Updating Italy’s highway code, the government also announced it would suspend driving licenses for people caught using a mobile phone while behind the wheel and promised zero tolerance for anyone found drunk or on drugs while driving.
Like in many European countries, the use of e-scooters has boomed across Italy in recent years, with rental companies flooding major cities with scooters for rent that are popular with locals and tourists alike.
However, police have reported countless accidents, with six people dying in Rome alone over the past two years while riding scooters. Scooters have also caused problems for pedestrians, with no rules in place for where they should be left.
Under the new regulations approved by the cabinet, riders will have to wear a helmet and have insurance, while e-scooters will now be required to have a registration plate. The measures will have to be approved by parliament to become law.

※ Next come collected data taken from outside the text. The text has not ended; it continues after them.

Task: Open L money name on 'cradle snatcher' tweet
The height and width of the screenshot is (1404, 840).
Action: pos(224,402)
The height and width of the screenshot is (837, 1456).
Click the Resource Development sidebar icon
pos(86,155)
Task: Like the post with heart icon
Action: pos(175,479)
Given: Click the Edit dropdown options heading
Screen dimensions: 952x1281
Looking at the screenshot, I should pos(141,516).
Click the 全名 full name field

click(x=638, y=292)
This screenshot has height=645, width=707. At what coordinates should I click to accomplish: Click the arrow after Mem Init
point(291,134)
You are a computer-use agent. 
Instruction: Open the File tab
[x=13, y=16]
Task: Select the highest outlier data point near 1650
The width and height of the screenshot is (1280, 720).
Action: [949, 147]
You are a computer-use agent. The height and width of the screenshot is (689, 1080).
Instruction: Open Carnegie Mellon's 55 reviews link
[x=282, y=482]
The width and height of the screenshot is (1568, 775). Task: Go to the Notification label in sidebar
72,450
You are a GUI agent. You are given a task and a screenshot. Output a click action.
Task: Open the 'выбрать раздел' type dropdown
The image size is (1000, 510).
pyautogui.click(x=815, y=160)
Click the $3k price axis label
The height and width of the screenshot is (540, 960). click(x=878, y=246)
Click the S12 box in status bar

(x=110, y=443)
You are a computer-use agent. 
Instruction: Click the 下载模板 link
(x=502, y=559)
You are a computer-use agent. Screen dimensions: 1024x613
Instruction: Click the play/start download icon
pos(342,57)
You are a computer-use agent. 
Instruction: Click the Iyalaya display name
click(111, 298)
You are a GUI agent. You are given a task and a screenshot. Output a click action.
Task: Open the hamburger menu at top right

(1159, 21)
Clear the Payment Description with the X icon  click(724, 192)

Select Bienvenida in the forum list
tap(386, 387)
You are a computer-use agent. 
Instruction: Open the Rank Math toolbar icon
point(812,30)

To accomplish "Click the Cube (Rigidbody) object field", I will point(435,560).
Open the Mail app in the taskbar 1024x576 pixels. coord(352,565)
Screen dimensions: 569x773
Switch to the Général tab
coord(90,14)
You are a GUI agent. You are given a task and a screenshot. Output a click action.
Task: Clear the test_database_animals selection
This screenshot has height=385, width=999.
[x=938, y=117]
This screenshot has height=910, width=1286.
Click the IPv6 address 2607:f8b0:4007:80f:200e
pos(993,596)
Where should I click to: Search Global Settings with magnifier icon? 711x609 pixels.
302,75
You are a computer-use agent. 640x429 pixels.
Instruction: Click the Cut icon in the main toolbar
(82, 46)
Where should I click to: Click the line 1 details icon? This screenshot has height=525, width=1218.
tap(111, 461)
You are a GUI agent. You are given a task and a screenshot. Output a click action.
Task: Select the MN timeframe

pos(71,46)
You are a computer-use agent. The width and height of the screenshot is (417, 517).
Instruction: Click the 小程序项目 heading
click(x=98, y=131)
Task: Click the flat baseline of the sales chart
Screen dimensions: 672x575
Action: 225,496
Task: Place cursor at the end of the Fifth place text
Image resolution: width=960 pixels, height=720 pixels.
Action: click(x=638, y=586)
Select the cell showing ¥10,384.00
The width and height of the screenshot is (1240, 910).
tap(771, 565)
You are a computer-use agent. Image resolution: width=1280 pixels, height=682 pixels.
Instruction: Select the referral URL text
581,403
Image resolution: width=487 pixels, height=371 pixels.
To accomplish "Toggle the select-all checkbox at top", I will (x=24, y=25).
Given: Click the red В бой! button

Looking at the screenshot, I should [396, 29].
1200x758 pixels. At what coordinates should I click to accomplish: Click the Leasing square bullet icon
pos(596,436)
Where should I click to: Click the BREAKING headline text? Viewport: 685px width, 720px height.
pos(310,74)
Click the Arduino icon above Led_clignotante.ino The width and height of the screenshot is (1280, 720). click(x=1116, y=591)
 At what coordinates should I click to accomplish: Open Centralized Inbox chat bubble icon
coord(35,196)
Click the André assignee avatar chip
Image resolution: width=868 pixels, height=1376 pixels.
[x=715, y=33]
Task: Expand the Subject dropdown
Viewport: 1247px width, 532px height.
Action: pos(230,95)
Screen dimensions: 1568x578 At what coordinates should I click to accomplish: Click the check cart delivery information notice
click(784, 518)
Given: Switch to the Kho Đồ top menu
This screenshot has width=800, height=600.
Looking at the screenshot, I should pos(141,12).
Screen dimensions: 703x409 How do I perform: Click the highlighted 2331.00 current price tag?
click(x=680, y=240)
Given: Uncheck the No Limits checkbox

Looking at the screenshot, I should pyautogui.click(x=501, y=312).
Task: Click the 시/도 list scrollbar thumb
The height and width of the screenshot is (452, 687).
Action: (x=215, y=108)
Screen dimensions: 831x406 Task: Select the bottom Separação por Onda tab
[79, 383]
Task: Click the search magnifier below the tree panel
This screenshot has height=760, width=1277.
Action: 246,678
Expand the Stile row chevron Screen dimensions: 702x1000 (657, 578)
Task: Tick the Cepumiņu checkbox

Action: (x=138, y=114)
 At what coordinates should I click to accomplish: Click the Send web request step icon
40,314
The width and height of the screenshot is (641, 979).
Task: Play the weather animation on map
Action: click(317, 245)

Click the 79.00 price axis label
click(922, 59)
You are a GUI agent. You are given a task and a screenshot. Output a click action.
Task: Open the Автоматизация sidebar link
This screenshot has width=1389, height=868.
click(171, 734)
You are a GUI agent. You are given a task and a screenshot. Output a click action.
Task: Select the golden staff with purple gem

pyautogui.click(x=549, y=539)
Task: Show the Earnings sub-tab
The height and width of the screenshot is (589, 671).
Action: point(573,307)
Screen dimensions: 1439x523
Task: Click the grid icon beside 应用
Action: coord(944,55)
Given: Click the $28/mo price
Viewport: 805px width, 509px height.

It will be forbidden to ride the two-wheelers outside of built-up areas, such as on major highways, or to leave them parked haphazardly on pavements.
“We need to restore a bit of order. Thinking about the pavements of the big cities like Milan and Rome, it is like a gymkhana for people with pushchairs,” Transport Minister Matteo Salvini said after unveiling his plan.
Despite offering an environmentally friendly way to get around town, e-scooters have faced a backlash from people, who have felt threatened by the zippy, silent machines.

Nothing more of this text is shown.